| LISTED RECORDS |
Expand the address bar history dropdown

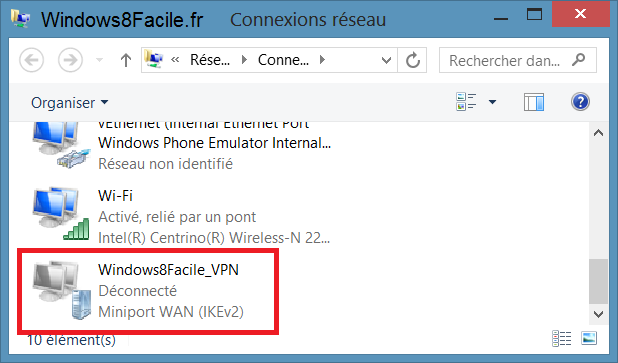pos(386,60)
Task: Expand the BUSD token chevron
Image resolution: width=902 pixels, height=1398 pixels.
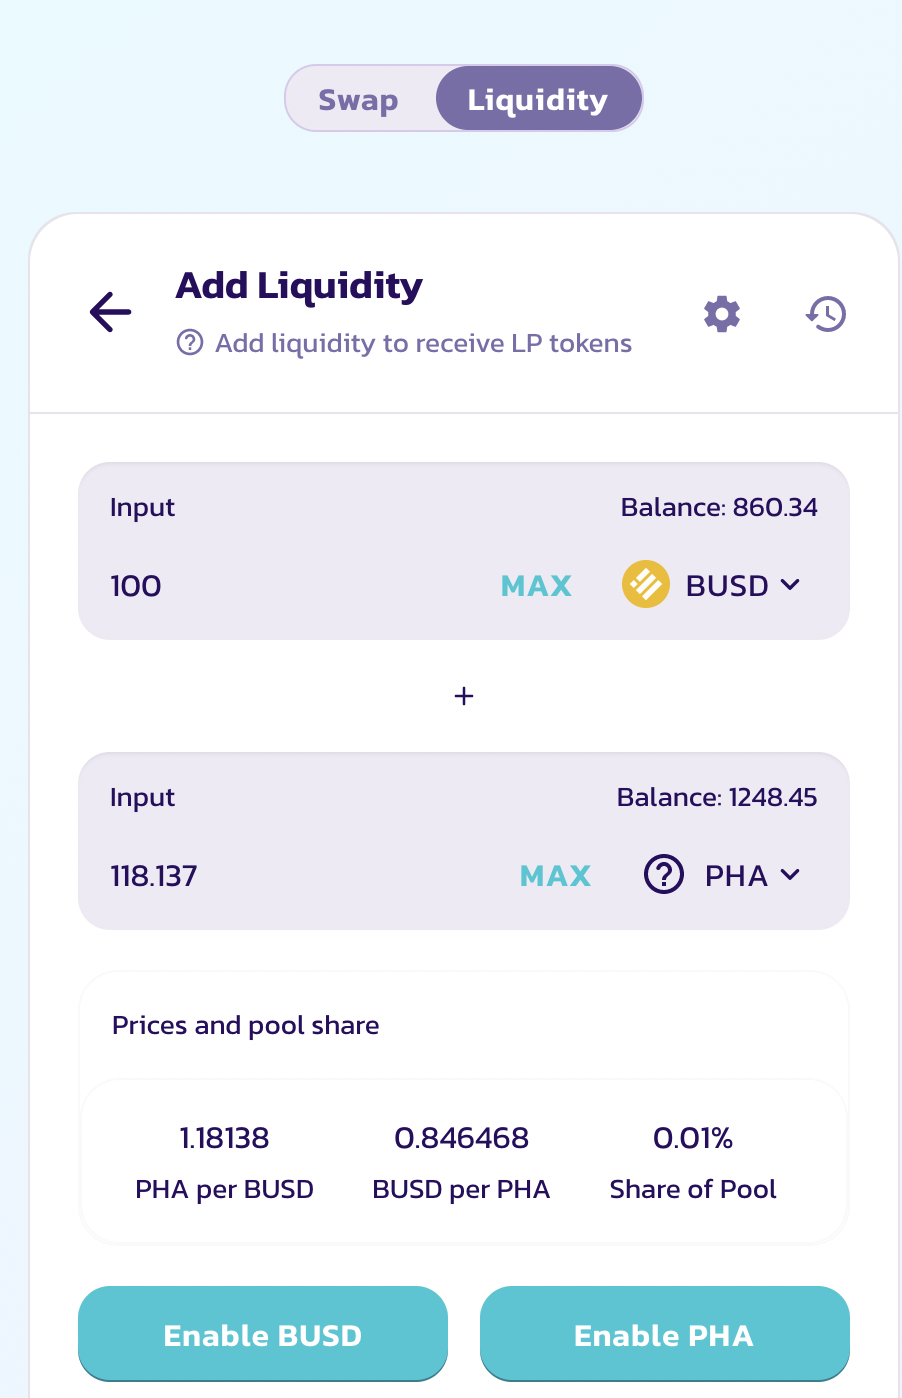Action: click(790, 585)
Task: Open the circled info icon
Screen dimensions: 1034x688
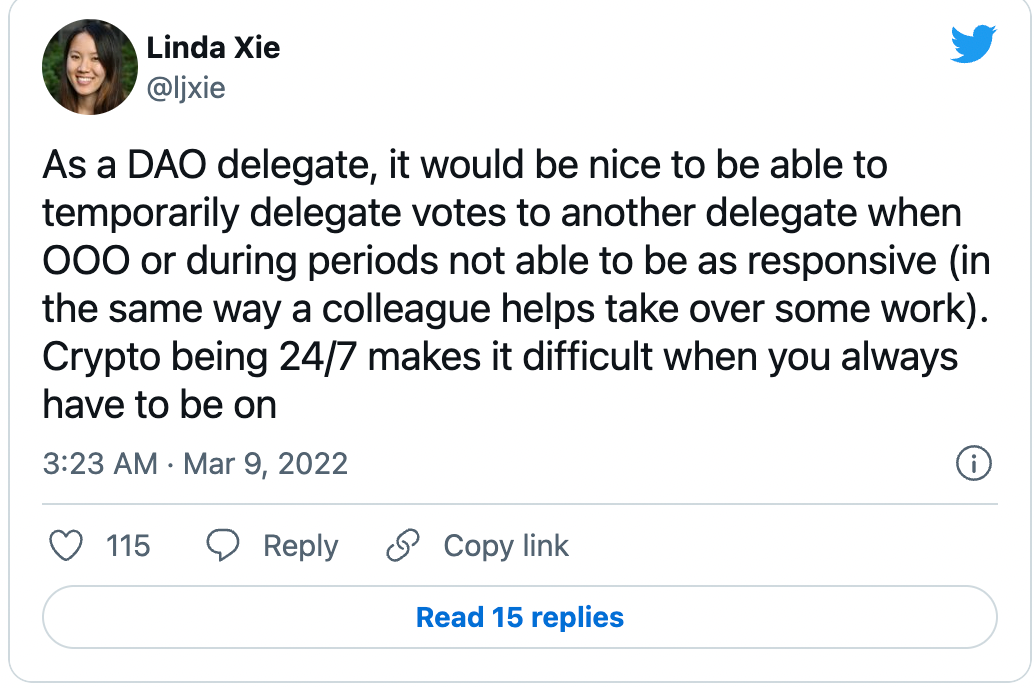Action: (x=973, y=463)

| TASK OBJECTIVE |
Print out all the material above exactly as it appears, omitting the images.

| RESPONSE TO THIS EXERCISE |
Expand the address bar history dropdown

pos(386,60)
Task: Expand the BUSD token chevron
Image resolution: width=902 pixels, height=1398 pixels.
Action: click(790, 585)
Task: Open the circled info icon
Screen dimensions: 1034x688
Action: (x=973, y=463)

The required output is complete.